# PROBLEM
Every record here must be set down once more, precisely as it reads.
Segment Start: SOURCE MATERIAL
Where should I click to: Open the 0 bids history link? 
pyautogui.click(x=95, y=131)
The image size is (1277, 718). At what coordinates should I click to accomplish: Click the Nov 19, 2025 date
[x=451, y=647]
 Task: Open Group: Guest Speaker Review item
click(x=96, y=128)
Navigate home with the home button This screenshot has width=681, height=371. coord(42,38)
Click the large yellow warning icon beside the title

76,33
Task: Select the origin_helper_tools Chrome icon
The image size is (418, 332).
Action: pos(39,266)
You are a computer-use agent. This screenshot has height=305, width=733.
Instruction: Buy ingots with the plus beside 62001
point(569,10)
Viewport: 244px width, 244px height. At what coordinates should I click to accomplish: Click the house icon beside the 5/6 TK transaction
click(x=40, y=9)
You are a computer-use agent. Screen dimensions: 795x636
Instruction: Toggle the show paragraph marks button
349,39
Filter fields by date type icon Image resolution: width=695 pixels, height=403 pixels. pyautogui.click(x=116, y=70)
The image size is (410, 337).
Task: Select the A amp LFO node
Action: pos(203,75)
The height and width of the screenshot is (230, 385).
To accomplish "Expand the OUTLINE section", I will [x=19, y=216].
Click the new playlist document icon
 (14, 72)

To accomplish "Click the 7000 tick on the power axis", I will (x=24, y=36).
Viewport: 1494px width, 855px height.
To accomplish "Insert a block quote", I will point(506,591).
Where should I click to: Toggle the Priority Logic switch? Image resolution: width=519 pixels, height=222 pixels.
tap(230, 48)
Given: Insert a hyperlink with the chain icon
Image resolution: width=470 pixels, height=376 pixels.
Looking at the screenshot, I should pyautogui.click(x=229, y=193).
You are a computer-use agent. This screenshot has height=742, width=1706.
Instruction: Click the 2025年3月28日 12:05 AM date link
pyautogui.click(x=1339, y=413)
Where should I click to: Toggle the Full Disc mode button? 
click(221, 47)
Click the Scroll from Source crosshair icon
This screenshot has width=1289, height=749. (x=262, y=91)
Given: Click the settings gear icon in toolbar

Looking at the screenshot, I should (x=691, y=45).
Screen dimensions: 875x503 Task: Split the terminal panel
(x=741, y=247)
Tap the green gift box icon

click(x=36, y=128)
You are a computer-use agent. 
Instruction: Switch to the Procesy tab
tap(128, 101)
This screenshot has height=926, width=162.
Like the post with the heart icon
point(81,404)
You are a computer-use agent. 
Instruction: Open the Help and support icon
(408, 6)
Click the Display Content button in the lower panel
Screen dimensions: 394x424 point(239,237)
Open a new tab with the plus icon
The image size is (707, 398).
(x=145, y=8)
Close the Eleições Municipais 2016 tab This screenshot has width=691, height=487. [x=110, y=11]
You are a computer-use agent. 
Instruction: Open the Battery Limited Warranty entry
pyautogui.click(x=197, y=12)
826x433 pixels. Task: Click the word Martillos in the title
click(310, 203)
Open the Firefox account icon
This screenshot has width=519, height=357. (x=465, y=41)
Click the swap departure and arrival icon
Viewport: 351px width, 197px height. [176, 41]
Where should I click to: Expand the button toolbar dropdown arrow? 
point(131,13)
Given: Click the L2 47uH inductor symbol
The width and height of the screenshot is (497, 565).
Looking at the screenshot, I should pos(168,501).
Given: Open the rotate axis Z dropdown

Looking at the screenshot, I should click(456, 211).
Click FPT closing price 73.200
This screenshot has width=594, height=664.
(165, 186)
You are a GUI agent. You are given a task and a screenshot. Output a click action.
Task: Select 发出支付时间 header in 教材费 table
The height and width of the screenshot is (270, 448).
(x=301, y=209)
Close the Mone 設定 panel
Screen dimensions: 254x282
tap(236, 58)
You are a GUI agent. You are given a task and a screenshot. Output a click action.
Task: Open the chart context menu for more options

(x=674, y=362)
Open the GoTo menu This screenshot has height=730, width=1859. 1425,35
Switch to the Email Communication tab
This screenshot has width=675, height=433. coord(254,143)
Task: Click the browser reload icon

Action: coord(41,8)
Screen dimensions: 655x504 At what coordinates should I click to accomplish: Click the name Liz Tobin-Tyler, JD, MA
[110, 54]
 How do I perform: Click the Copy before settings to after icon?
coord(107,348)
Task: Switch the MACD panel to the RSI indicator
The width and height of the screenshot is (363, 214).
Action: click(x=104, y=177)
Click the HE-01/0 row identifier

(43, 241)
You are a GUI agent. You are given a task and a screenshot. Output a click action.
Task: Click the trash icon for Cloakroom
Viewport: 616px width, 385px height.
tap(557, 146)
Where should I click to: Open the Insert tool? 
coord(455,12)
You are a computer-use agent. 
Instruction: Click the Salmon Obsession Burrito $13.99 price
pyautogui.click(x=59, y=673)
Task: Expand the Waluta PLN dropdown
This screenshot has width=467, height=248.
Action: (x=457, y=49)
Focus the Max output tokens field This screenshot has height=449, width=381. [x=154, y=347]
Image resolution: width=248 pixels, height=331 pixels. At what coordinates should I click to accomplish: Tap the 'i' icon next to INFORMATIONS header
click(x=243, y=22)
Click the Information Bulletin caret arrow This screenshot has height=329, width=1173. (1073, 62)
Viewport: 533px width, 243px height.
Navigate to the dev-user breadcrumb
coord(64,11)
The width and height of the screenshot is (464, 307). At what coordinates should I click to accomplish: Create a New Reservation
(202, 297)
Segment End: SOURCE MATERIAL
# RESULT BELOW
Where should I click to: Open the 0 bids history link? 
pyautogui.click(x=95, y=131)
The image size is (1277, 718). At what coordinates should I click to accomplish: Click the Nov 19, 2025 date
[x=451, y=647]
 Task: Open Group: Guest Speaker Review item
click(x=96, y=128)
Navigate home with the home button This screenshot has width=681, height=371. coord(42,38)
Click the large yellow warning icon beside the title

76,33
Task: Select the origin_helper_tools Chrome icon
The image size is (418, 332).
Action: pos(39,266)
You are a computer-use agent. This screenshot has height=305, width=733.
Instruction: Buy ingots with the plus beside 62001
point(569,10)
Viewport: 244px width, 244px height. At what coordinates should I click to accomplish: Click the house icon beside the 5/6 TK transaction
click(x=40, y=9)
You are a computer-use agent. Screen dimensions: 795x636
Instruction: Toggle the show paragraph marks button
349,39
Filter fields by date type icon Image resolution: width=695 pixels, height=403 pixels. pyautogui.click(x=116, y=70)
The image size is (410, 337).
Task: Select the A amp LFO node
Action: pos(203,75)
The height and width of the screenshot is (230, 385).
To accomplish "Expand the OUTLINE section", I will [x=19, y=216].
Click the new playlist document icon
 (14, 72)

To accomplish "Click the 7000 tick on the power axis", I will (x=24, y=36).
Viewport: 1494px width, 855px height.
To accomplish "Insert a block quote", I will point(506,591).
Where should I click to: Toggle the Priority Logic switch? Image resolution: width=519 pixels, height=222 pixels.
tap(230, 48)
Given: Insert a hyperlink with the chain icon
Image resolution: width=470 pixels, height=376 pixels.
Looking at the screenshot, I should pyautogui.click(x=229, y=193).
You are a computer-use agent. This screenshot has height=742, width=1706.
Instruction: Click the 2025年3月28日 12:05 AM date link
pyautogui.click(x=1339, y=413)
Where should I click to: Toggle the Full Disc mode button? 
click(221, 47)
Click the Scroll from Source crosshair icon
This screenshot has width=1289, height=749. (x=262, y=91)
Given: Click the settings gear icon in toolbar

Looking at the screenshot, I should (x=691, y=45).
Screen dimensions: 875x503 Task: Split the terminal panel
(x=741, y=247)
Tap the green gift box icon

click(x=36, y=128)
You are a computer-use agent. 
Instruction: Switch to the Procesy tab
tap(128, 101)
This screenshot has height=926, width=162.
Like the post with the heart icon
point(81,404)
You are a computer-use agent. 
Instruction: Open the Help and support icon
(408, 6)
Click the Display Content button in the lower panel
Screen dimensions: 394x424 point(239,237)
Open a new tab with the plus icon
The image size is (707, 398).
(x=145, y=8)
Close the Eleições Municipais 2016 tab This screenshot has width=691, height=487. [x=110, y=11]
You are a computer-use agent. 
Instruction: Open the Battery Limited Warranty entry
pyautogui.click(x=197, y=12)
826x433 pixels. Task: Click the word Martillos in the title
click(310, 203)
Open the Firefox account icon
This screenshot has width=519, height=357. (x=465, y=41)
Click the swap departure and arrival icon
Viewport: 351px width, 197px height. [176, 41]
Where should I click to: Expand the button toolbar dropdown arrow? 
point(131,13)
Given: Click the L2 47uH inductor symbol
The width and height of the screenshot is (497, 565).
Looking at the screenshot, I should pos(168,501).
Given: Open the rotate axis Z dropdown

Looking at the screenshot, I should click(456, 211).
Click FPT closing price 73.200
This screenshot has width=594, height=664.
(165, 186)
You are a GUI agent. You are given a task and a screenshot. Output a click action.
Task: Select 发出支付时间 header in 教材费 table
The height and width of the screenshot is (270, 448).
(x=301, y=209)
Close the Mone 設定 panel
Screen dimensions: 254x282
tap(236, 58)
You are a GUI agent. You are given a task and a screenshot. Output a click action.
Task: Open the chart context menu for more options

(x=674, y=362)
Open the GoTo menu This screenshot has height=730, width=1859. 1425,35
Switch to the Email Communication tab
This screenshot has width=675, height=433. coord(254,143)
Task: Click the browser reload icon

Action: coord(41,8)
Screen dimensions: 655x504 At what coordinates should I click to accomplish: Click the name Liz Tobin-Tyler, JD, MA
[110, 54]
 How do I perform: Click the Copy before settings to after icon?
coord(107,348)
Task: Switch the MACD panel to the RSI indicator
The width and height of the screenshot is (363, 214).
Action: click(x=104, y=177)
Click the HE-01/0 row identifier

(43, 241)
You are a GUI agent. You are given a task and a screenshot. Output a click action.
Task: Click the trash icon for Cloakroom
Viewport: 616px width, 385px height.
tap(557, 146)
Where should I click to: Open the Insert tool? 
coord(455,12)
You are a computer-use agent. 
Instruction: Click the Salmon Obsession Burrito $13.99 price
pyautogui.click(x=59, y=673)
Task: Expand the Waluta PLN dropdown
This screenshot has width=467, height=248.
Action: (x=457, y=49)
Focus the Max output tokens field This screenshot has height=449, width=381. [x=154, y=347]
Image resolution: width=248 pixels, height=331 pixels. At what coordinates should I click to accomplish: Tap the 'i' icon next to INFORMATIONS header
click(x=243, y=22)
Click the Information Bulletin caret arrow This screenshot has height=329, width=1173. (1073, 62)
Viewport: 533px width, 243px height.
Navigate to the dev-user breadcrumb
coord(64,11)
The width and height of the screenshot is (464, 307). At what coordinates should I click to accomplish: Create a New Reservation
(202, 297)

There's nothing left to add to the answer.